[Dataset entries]
■ ■ ■

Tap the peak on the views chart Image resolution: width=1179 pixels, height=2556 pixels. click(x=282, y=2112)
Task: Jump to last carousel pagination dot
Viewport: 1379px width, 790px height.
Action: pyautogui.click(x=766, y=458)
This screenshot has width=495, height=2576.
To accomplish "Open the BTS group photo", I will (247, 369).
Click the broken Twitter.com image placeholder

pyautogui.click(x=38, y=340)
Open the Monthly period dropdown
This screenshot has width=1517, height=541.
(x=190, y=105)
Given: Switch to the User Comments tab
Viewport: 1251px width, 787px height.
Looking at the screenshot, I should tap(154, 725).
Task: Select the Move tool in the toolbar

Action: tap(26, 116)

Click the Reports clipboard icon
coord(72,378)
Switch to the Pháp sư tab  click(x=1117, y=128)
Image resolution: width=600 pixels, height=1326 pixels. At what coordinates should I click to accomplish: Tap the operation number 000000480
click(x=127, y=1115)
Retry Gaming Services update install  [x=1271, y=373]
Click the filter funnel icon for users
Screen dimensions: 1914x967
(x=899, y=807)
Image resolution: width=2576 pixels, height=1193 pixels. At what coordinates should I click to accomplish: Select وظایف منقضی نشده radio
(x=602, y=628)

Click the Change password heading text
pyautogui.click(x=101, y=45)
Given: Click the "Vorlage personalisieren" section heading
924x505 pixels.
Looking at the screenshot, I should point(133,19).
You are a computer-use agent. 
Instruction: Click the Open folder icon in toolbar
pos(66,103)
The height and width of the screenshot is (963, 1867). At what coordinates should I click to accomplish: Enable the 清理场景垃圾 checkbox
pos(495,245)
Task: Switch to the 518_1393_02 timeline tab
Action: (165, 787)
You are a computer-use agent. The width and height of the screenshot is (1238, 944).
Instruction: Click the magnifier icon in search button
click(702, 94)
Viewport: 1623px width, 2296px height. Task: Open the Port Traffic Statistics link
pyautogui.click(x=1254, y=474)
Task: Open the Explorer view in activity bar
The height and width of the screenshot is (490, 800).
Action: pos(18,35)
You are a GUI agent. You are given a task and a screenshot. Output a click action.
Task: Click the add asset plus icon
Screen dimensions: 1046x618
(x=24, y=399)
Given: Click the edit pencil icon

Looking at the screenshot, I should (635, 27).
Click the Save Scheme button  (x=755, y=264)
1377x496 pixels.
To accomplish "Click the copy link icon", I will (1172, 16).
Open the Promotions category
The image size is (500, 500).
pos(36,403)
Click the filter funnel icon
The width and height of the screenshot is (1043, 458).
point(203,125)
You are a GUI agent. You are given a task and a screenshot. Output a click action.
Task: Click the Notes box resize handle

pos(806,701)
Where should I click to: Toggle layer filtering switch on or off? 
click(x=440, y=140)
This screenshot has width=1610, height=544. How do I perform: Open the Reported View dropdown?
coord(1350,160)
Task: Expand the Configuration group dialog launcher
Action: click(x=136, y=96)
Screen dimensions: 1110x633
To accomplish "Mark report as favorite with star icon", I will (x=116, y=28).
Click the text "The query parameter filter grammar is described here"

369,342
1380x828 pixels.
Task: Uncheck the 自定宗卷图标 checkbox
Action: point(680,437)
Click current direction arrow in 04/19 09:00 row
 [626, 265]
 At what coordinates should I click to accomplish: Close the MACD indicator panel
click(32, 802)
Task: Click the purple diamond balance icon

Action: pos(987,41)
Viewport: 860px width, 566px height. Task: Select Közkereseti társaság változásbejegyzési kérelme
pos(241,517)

■ ■ ■

### [WHAT YOU ARE ASKED TO DO]
Starting with the line with "Task: Jump to last carousel pagination dot" above and going on through the line with "This screenshot has width=495, height=2576.", transcribe every line exactly, both ends included, and add nothing.

### [RESPONSE TO THE TASK]
Task: Jump to last carousel pagination dot
Viewport: 1379px width, 790px height.
Action: pyautogui.click(x=766, y=458)
This screenshot has width=495, height=2576.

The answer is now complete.